#### Provided information ####
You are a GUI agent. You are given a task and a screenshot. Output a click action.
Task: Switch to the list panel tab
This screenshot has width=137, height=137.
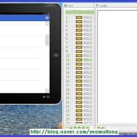pyautogui.click(x=68, y=6)
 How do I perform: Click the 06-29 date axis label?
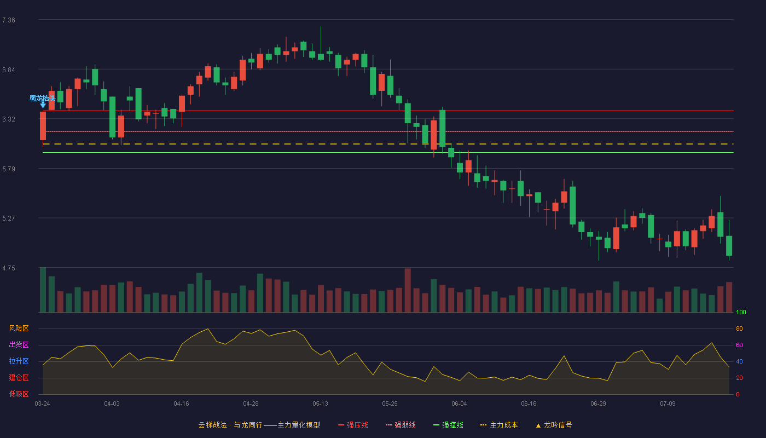598,404
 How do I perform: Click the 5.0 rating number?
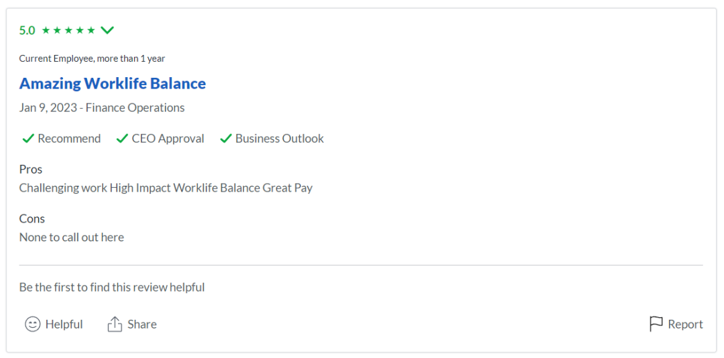pos(27,30)
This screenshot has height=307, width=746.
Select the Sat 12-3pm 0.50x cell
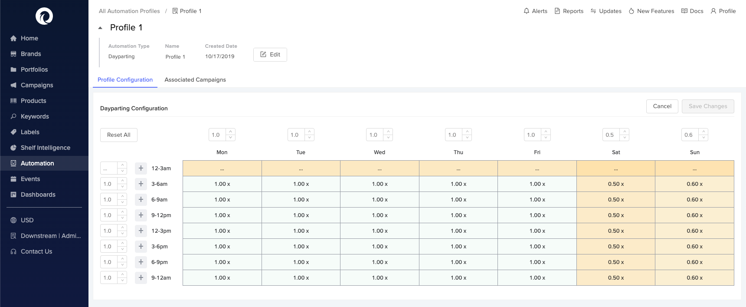[616, 231]
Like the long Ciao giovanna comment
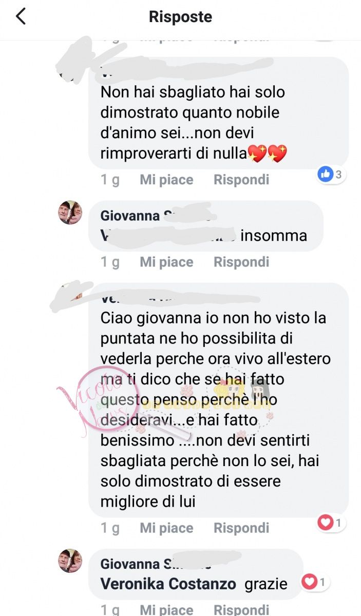The width and height of the screenshot is (361, 616). tap(166, 528)
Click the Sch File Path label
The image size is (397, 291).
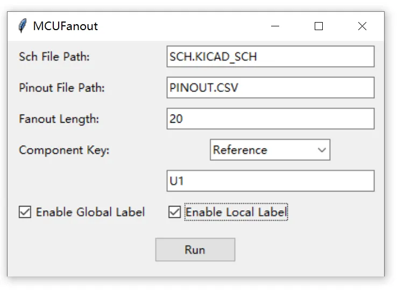(54, 56)
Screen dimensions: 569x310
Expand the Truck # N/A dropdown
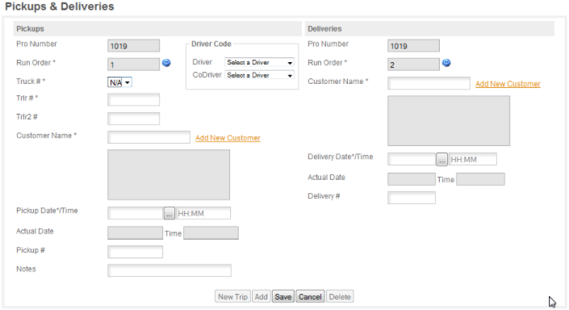pyautogui.click(x=119, y=82)
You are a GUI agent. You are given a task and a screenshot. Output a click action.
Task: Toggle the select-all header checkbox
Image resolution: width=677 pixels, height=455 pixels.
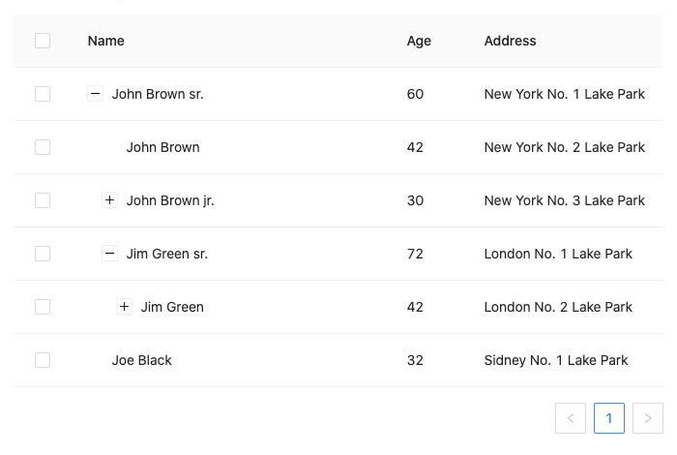click(43, 41)
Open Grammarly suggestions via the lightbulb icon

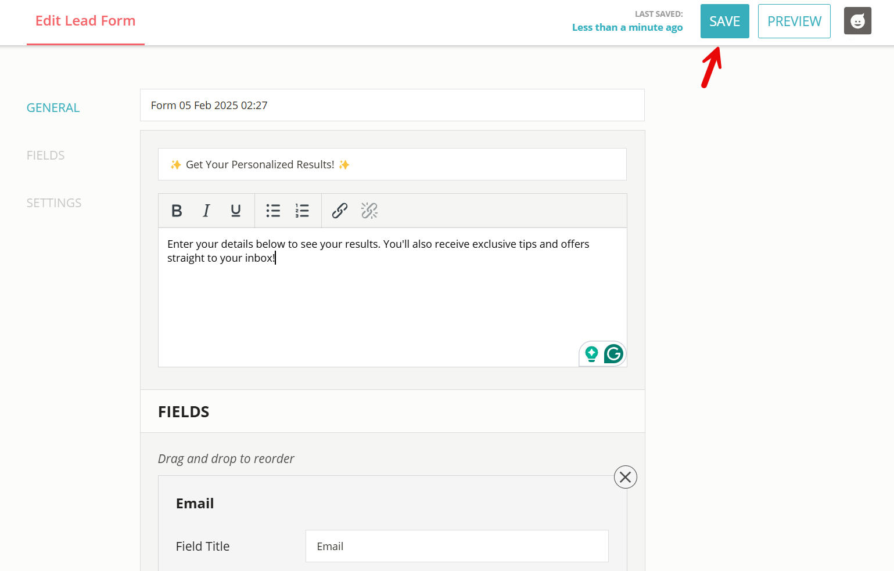coord(591,353)
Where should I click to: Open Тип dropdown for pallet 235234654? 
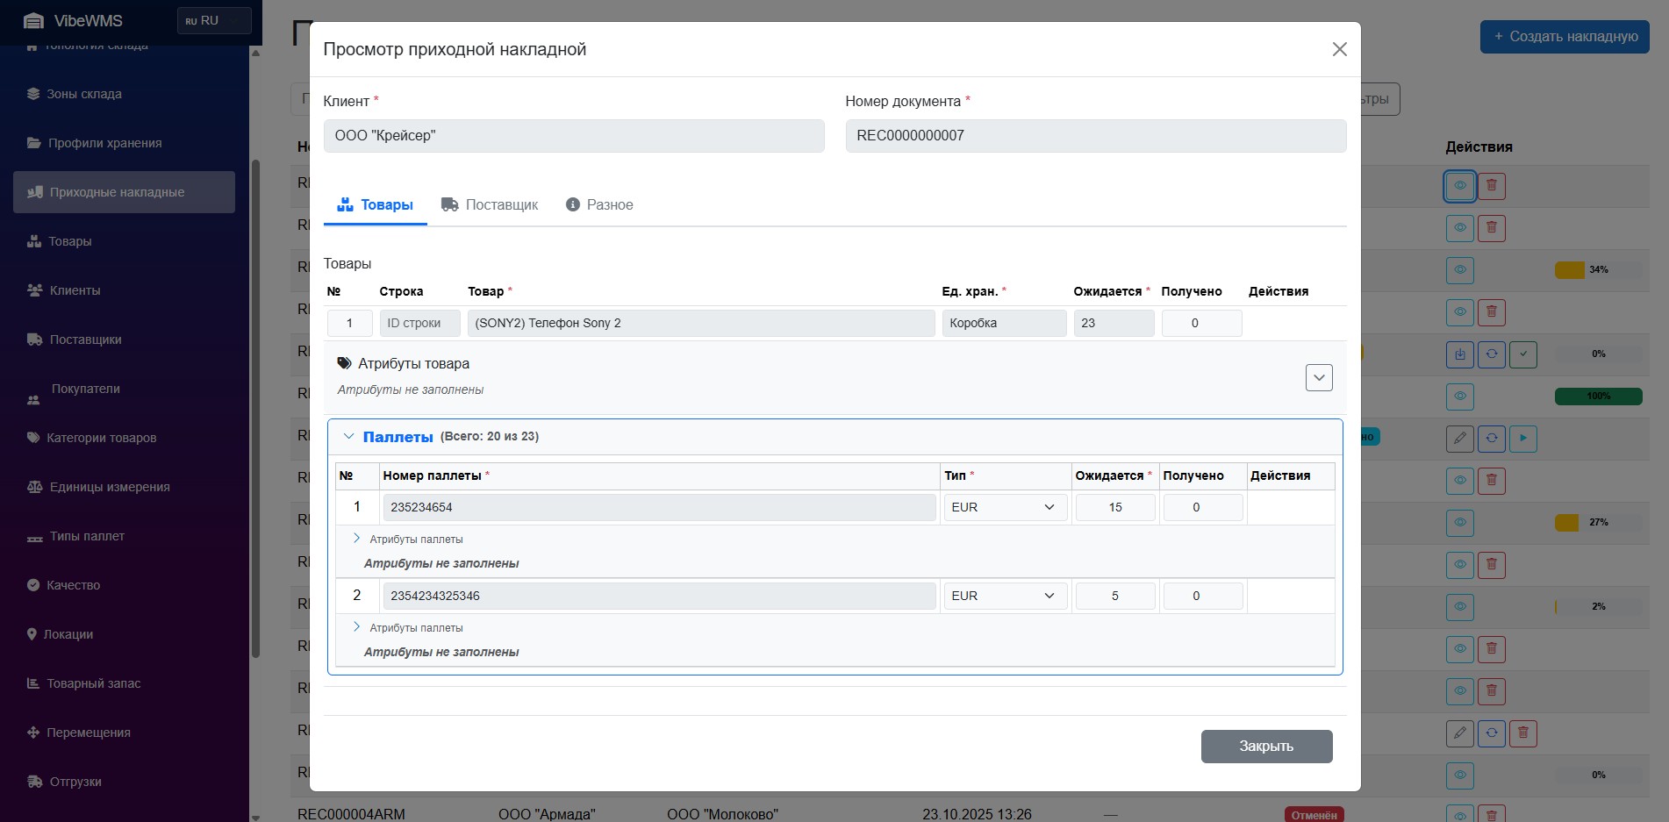pos(1005,507)
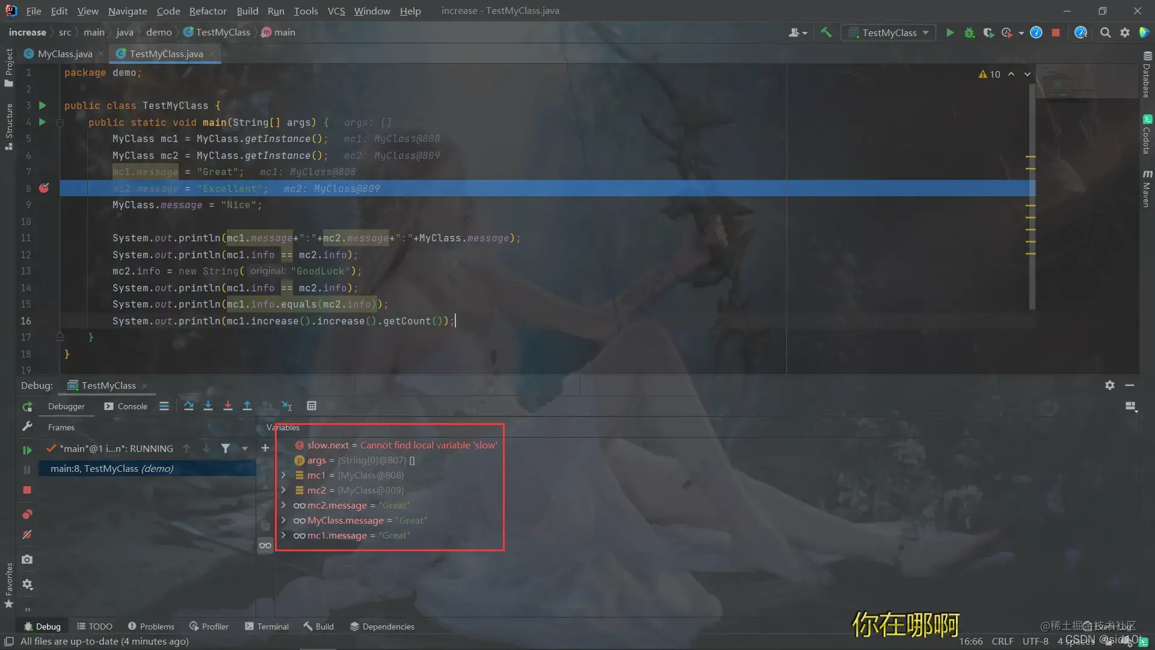1155x650 pixels.
Task: Toggle the Frames filter icon
Action: click(x=224, y=448)
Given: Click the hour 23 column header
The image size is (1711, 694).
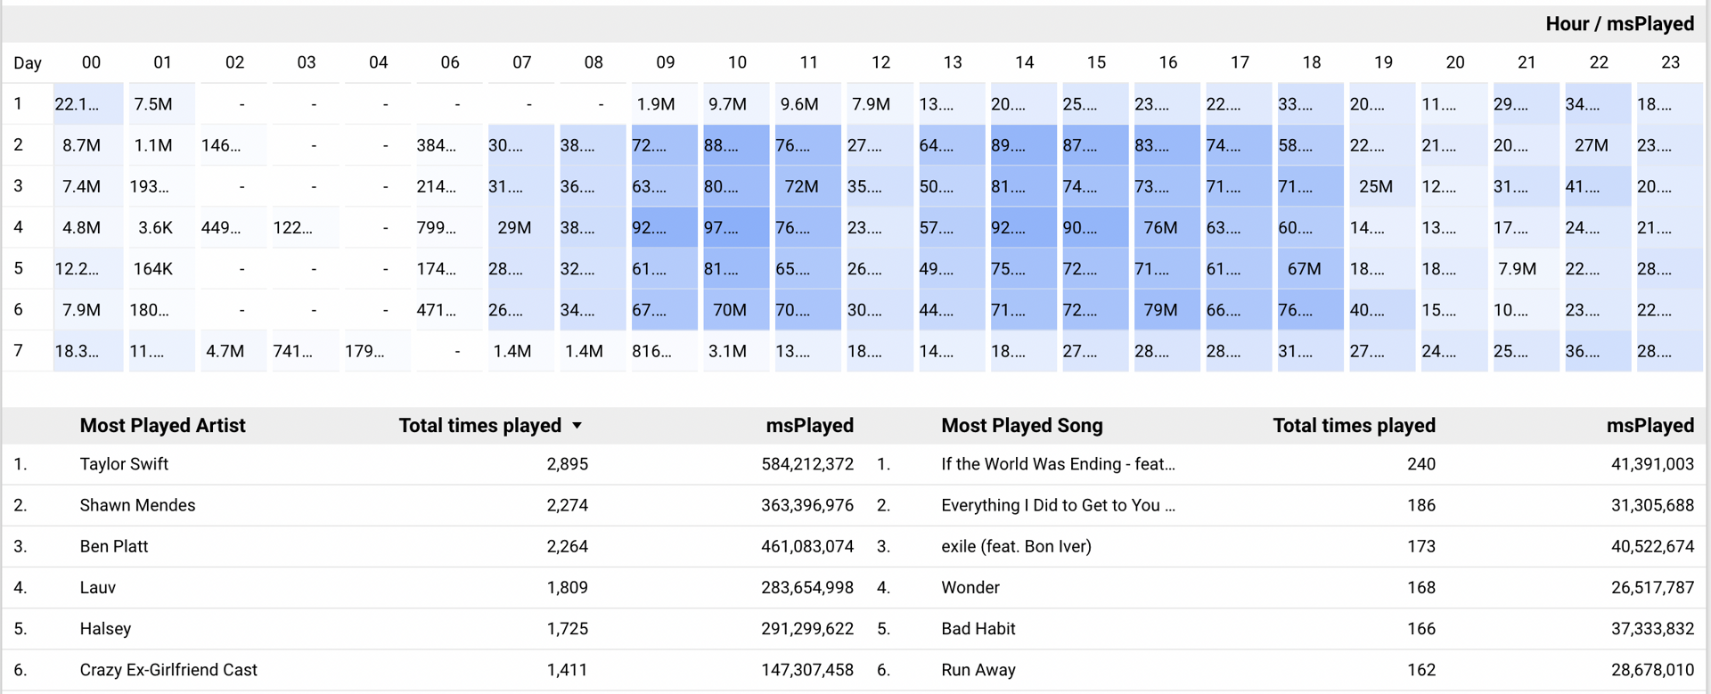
####
## What this task involves:
Your answer should consist of the lines above that hold the word "header".

## Your solution:
Task: Toggle the select-all header checkbox
Given: Click the hour 23 column header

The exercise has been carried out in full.